- Directions for this task: Reproduce every one of the entries below word for word, changing nothing.

- Records shown:
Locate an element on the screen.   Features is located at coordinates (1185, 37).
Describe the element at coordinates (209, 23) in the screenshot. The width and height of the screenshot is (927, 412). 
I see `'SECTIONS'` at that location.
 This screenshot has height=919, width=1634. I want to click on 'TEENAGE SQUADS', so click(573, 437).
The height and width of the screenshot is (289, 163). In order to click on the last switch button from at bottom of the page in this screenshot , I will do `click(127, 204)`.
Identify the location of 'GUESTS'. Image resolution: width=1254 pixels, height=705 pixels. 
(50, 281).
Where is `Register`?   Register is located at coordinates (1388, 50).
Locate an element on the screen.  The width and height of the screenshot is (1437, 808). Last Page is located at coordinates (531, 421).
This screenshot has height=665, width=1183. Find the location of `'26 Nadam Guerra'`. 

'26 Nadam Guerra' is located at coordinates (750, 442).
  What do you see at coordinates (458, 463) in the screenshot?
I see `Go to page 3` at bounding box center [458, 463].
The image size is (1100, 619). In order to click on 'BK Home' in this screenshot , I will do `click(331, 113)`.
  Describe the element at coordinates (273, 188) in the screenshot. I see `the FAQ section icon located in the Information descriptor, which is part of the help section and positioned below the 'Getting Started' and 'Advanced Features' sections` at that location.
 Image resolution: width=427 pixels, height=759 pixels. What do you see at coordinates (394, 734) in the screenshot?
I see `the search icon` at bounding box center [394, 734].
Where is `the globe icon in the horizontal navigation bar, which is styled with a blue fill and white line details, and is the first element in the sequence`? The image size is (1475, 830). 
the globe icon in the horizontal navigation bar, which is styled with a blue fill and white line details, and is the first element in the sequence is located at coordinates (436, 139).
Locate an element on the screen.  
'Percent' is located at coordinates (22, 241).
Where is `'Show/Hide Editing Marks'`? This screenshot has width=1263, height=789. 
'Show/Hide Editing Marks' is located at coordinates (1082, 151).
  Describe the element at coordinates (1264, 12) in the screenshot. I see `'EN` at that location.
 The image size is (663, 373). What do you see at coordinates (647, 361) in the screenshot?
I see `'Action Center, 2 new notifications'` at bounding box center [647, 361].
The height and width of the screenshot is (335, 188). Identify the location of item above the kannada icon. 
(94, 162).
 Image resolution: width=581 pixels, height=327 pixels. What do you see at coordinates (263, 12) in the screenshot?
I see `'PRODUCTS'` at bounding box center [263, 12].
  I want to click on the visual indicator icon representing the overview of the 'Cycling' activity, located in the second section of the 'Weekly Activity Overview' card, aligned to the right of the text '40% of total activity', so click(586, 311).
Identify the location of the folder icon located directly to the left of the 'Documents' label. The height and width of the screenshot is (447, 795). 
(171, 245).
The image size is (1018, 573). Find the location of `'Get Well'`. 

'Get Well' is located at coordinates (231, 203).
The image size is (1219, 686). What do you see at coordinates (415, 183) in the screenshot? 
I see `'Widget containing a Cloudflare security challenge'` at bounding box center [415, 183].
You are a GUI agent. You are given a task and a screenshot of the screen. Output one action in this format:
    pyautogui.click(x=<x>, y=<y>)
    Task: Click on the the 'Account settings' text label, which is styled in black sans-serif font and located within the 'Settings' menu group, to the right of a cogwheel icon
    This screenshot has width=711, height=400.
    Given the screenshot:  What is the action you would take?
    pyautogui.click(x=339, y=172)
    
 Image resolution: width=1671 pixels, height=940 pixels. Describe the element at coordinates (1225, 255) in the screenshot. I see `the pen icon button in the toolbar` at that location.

- Answer to the task:
Locate an element on the screen.   Features is located at coordinates (1185, 37).
Describe the element at coordinates (209, 23) in the screenshot. The width and height of the screenshot is (927, 412). 
I see `'SECTIONS'` at that location.
 This screenshot has height=919, width=1634. I want to click on 'TEENAGE SQUADS', so click(573, 437).
The height and width of the screenshot is (289, 163). In order to click on the last switch button from at bottom of the page in this screenshot , I will do `click(127, 204)`.
Identify the location of 'GUESTS'. Image resolution: width=1254 pixels, height=705 pixels. 
(50, 281).
Where is `Register`?   Register is located at coordinates (1388, 50).
Locate an element on the screen.  The width and height of the screenshot is (1437, 808). Last Page is located at coordinates (531, 421).
This screenshot has height=665, width=1183. Find the location of `'26 Nadam Guerra'`. 

'26 Nadam Guerra' is located at coordinates (750, 442).
  What do you see at coordinates (458, 463) in the screenshot?
I see `Go to page 3` at bounding box center [458, 463].
The image size is (1100, 619). In order to click on 'BK Home' in this screenshot , I will do `click(331, 113)`.
  Describe the element at coordinates (273, 188) in the screenshot. I see `the FAQ section icon located in the Information descriptor, which is part of the help section and positioned below the 'Getting Started' and 'Advanced Features' sections` at that location.
 Image resolution: width=427 pixels, height=759 pixels. What do you see at coordinates (394, 734) in the screenshot?
I see `the search icon` at bounding box center [394, 734].
Where is `the globe icon in the horizontal navigation bar, which is styled with a blue fill and white line details, and is the first element in the sequence`? The image size is (1475, 830). 
the globe icon in the horizontal navigation bar, which is styled with a blue fill and white line details, and is the first element in the sequence is located at coordinates (436, 139).
Locate an element on the screen.  
'Percent' is located at coordinates (22, 241).
Where is `'Show/Hide Editing Marks'`? This screenshot has width=1263, height=789. 
'Show/Hide Editing Marks' is located at coordinates (1082, 151).
  Describe the element at coordinates (1264, 12) in the screenshot. I see `'EN` at that location.
 The image size is (663, 373). What do you see at coordinates (647, 361) in the screenshot?
I see `'Action Center, 2 new notifications'` at bounding box center [647, 361].
The height and width of the screenshot is (335, 188). Identify the location of item above the kannada icon. 
(94, 162).
 Image resolution: width=581 pixels, height=327 pixels. What do you see at coordinates (263, 12) in the screenshot?
I see `'PRODUCTS'` at bounding box center [263, 12].
  I want to click on the visual indicator icon representing the overview of the 'Cycling' activity, located in the second section of the 'Weekly Activity Overview' card, aligned to the right of the text '40% of total activity', so click(586, 311).
Identify the location of the folder icon located directly to the left of the 'Documents' label. The height and width of the screenshot is (447, 795). 
(171, 245).
The image size is (1018, 573). Find the location of `'Get Well'`. 

'Get Well' is located at coordinates (231, 203).
The image size is (1219, 686). What do you see at coordinates (415, 183) in the screenshot? 
I see `'Widget containing a Cloudflare security challenge'` at bounding box center [415, 183].
You are a GUI agent. You are given a task and a screenshot of the screen. Output one action in this format:
    pyautogui.click(x=<x>, y=<y>)
    Task: Click on the the 'Account settings' text label, which is styled in black sans-serif font and located within the 'Settings' menu group, to the right of a cogwheel icon
    This screenshot has width=711, height=400.
    Given the screenshot:  What is the action you would take?
    pyautogui.click(x=339, y=172)
    
 Image resolution: width=1671 pixels, height=940 pixels. Describe the element at coordinates (1225, 255) in the screenshot. I see `the pen icon button in the toolbar` at that location.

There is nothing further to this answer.